Study text ::
In short, at the 10-hour (into it) mark, my service manager enlisted the assistance from techs at other dealerships. I knew how to reproduce the blown fuse but we couldn’t determine what was causing it. The blower had to be in M2 speed, the third fastest selection, for about 15 minutes but visual inspection of the circuits involved did not reveal any shorts. We isolated wiring, jumped circuits, replaced several components, etc., etc. with no positive effects.
At the 20-hour mark, (over the phone) assistance was requested from the GM engineers. We followed their directions to no avail. At the 30-hour mark, two instructors were flown in from a GM training center several hundreds of miles away. They flew back by the end of the week dumbfounded. After that, two engineers were flown in from either Bowling Green, Ky., or Detroit, Mich. (or both, I don’t remember).
Meanwhile, not having received a decent paycheck since this job started, I was getting poorer by the week. These two gentlemen came on the scene like gangbusters, were full of ideas (none of which hadn’t been tried yet) but after the fourth full day, were as flabbergasted as all the rest who had touched this car. They went to lunch with the service manager and for a change, I left the premises too. I went to a nearby park, sat under a tree and processed everything that had been done over the past several weeks. I got away from the car – and figured out what was causing the problem.

(Dataset entries)
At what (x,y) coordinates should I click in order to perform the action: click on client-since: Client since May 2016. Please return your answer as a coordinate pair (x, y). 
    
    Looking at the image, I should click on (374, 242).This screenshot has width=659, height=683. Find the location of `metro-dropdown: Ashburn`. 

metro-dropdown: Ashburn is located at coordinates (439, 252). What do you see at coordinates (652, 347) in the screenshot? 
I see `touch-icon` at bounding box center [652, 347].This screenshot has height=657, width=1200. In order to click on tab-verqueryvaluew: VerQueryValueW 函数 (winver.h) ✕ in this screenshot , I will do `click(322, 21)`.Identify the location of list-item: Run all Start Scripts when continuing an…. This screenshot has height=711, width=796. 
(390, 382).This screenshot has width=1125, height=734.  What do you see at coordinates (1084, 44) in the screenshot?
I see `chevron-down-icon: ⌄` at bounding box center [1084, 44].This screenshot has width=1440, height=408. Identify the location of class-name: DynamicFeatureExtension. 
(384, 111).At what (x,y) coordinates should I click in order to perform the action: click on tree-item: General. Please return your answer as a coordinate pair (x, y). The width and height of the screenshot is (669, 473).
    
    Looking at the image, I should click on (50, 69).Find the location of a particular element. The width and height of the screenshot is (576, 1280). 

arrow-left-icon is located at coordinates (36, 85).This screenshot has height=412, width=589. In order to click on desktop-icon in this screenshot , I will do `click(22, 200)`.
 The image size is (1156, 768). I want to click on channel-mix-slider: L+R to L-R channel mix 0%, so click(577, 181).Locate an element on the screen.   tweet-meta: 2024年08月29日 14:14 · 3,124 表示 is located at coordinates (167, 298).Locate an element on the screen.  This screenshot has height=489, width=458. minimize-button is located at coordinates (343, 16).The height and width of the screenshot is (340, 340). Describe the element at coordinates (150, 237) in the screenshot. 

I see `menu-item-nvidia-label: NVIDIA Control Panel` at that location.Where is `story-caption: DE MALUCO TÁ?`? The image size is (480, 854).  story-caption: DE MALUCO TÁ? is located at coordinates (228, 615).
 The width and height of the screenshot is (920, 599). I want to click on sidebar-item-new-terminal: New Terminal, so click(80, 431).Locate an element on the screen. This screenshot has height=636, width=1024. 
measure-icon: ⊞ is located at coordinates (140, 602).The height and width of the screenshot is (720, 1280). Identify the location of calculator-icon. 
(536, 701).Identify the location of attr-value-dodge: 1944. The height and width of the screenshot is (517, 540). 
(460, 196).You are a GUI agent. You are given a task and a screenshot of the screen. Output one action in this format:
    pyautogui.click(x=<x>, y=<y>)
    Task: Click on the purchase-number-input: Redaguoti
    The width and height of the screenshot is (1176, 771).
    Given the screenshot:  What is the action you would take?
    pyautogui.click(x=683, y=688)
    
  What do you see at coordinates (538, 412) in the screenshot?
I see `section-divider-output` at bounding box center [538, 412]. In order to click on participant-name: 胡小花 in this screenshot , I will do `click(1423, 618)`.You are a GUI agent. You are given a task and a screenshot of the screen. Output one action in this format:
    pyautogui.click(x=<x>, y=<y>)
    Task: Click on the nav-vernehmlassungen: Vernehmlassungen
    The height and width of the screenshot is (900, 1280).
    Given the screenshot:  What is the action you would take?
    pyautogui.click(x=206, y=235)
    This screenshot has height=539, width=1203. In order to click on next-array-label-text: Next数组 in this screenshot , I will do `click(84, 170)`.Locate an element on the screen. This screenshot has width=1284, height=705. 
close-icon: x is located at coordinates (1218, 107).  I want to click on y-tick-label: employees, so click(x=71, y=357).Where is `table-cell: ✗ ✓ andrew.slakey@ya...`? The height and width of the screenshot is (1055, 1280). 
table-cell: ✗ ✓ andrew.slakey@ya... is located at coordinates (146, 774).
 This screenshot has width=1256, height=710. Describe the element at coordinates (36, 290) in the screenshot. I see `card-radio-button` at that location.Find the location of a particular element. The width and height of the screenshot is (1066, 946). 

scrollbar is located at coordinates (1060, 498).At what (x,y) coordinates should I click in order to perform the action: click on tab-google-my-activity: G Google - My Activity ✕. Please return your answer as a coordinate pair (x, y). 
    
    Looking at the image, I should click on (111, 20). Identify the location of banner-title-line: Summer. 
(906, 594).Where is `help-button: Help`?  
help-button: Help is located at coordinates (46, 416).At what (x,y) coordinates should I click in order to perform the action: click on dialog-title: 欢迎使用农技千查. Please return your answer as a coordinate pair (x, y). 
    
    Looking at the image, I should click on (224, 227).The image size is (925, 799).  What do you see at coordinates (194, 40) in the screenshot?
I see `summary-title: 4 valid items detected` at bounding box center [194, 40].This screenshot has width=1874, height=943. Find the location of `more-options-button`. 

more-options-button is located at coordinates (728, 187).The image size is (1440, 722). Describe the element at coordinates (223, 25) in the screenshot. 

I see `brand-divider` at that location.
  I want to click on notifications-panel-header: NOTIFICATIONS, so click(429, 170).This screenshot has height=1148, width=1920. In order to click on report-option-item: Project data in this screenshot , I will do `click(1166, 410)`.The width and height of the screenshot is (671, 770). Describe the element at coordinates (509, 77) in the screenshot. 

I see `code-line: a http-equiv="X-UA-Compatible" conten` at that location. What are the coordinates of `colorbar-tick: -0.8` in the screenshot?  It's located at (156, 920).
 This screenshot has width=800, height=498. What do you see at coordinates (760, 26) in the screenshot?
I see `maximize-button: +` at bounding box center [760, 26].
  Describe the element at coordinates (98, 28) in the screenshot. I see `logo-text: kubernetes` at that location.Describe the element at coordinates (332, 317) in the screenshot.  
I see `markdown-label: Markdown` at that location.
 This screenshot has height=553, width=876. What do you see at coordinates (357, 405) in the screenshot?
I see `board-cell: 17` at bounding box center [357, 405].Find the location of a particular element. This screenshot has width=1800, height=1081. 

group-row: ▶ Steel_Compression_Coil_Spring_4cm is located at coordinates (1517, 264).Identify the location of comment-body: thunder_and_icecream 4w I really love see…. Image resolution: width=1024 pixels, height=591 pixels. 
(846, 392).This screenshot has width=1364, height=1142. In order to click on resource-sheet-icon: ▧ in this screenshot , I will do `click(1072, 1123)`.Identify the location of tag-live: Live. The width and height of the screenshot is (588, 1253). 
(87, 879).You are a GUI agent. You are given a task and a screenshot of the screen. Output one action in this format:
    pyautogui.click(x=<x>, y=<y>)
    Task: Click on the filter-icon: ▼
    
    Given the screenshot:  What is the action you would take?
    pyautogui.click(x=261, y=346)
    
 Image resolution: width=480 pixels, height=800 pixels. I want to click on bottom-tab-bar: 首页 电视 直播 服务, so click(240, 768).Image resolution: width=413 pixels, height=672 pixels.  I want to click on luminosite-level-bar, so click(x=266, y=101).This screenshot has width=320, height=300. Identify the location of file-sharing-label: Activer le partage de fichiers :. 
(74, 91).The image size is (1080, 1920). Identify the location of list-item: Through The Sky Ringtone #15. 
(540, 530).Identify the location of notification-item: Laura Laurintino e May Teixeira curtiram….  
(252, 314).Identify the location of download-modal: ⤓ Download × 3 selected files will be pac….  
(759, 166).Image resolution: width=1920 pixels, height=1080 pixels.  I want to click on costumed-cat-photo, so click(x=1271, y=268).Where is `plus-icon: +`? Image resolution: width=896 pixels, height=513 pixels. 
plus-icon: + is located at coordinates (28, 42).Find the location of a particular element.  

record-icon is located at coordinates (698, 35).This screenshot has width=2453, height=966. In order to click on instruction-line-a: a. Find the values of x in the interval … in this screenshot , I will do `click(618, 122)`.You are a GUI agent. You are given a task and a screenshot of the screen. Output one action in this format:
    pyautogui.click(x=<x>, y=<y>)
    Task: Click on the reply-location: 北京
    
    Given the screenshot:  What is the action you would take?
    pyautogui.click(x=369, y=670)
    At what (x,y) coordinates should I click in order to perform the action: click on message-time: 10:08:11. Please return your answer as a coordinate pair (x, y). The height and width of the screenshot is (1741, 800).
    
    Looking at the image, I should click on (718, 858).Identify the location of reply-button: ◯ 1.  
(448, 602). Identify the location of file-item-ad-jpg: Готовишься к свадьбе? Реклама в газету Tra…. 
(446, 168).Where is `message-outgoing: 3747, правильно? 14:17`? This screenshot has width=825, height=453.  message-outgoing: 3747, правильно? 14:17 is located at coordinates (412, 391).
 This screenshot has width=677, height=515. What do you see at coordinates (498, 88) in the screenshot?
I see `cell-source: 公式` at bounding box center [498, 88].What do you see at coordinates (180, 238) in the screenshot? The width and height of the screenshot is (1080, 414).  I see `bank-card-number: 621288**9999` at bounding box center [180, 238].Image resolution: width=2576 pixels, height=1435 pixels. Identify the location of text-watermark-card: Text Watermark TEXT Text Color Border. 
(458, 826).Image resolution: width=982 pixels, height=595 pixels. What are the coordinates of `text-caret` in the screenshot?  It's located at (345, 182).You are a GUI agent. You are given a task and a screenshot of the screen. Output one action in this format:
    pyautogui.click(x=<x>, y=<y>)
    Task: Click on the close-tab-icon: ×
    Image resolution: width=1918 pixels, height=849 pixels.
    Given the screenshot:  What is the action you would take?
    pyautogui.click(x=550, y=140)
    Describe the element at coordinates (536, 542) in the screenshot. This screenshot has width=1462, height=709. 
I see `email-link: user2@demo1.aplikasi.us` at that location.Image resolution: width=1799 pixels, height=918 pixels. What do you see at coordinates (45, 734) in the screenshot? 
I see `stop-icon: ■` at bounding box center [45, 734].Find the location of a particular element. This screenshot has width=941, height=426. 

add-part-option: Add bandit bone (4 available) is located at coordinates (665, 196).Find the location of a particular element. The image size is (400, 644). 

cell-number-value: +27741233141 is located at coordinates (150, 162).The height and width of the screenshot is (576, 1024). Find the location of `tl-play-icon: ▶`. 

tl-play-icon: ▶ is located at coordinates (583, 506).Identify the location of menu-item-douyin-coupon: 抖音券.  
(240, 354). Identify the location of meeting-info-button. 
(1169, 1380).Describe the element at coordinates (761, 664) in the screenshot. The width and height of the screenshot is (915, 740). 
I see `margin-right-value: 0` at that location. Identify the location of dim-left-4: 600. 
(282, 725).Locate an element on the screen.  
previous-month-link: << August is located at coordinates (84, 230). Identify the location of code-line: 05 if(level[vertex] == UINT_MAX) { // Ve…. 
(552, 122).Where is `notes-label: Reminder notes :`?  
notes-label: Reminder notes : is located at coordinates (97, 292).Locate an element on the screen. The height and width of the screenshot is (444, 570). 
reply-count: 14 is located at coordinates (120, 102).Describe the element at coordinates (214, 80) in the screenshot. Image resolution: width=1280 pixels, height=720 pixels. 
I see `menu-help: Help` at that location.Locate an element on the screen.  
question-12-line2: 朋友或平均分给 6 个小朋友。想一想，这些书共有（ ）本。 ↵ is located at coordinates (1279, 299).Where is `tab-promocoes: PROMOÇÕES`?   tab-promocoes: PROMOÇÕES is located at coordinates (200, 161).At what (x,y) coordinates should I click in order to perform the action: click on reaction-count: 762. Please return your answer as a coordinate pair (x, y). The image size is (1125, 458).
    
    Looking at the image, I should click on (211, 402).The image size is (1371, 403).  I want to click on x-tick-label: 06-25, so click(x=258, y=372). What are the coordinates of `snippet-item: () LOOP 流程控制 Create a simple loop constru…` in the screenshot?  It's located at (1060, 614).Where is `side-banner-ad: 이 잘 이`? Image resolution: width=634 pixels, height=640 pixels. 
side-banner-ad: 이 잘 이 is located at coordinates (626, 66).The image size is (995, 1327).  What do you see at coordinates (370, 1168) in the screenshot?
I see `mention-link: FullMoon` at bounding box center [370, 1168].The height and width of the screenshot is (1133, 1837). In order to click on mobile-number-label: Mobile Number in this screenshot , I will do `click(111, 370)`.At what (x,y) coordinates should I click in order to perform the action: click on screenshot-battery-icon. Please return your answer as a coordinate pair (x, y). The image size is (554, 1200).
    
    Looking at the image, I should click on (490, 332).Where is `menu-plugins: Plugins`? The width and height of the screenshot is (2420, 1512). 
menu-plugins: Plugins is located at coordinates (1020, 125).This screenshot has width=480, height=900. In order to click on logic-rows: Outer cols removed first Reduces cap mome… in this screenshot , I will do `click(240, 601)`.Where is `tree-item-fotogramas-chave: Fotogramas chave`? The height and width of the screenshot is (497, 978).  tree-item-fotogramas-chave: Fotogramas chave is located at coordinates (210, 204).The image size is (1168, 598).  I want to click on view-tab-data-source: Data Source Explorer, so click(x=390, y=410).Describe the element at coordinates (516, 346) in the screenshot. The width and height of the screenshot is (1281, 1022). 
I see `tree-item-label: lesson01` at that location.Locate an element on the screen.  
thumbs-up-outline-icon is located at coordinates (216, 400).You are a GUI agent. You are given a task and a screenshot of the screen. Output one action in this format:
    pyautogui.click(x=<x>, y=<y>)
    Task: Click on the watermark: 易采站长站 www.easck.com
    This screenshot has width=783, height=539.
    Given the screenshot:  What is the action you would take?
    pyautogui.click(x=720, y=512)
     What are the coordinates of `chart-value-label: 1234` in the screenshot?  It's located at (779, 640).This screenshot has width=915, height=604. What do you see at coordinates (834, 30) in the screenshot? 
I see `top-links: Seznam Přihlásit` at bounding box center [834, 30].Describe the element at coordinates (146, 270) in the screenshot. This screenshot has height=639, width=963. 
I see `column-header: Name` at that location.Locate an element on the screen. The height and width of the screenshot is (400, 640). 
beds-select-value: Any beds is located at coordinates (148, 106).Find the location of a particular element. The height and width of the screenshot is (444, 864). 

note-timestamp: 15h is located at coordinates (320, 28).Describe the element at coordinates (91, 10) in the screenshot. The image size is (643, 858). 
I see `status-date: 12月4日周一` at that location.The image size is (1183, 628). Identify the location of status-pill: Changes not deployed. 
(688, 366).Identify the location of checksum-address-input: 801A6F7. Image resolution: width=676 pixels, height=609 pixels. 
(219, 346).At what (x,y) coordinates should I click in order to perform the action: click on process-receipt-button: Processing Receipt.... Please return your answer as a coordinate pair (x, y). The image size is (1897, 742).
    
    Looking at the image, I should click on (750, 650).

Exercise objective :: Please set down the blown-fuse account word for word, everything from "In short, at" down to "I don’t remember).". You won't need the items.

Answer section ::
In short, at the 10-hour (into it) mark, my service manager enlisted the assistance from techs at other dealerships. I knew how to reproduce the blown fuse but we couldn’t determine what was causing it. The blower had to be in M2 speed, the third fastest selection, for about 15 minutes but visual inspection of the circuits involved did not reveal any shorts. We isolated wiring, jumped circuits, replaced several components, etc., etc. with no positive effects.
At the 20-hour mark, (over the phone) assistance was requested from the GM engineers. We followed their directions to no avail. At the 30-hour mark, two instructors were flown in from a GM training center several hundreds of miles away. They flew back by the end of the week dumbfounded. After that, two engineers were flown in from either Bowling Green, Ky., or Detroit, Mich. (or both, I don’t remember).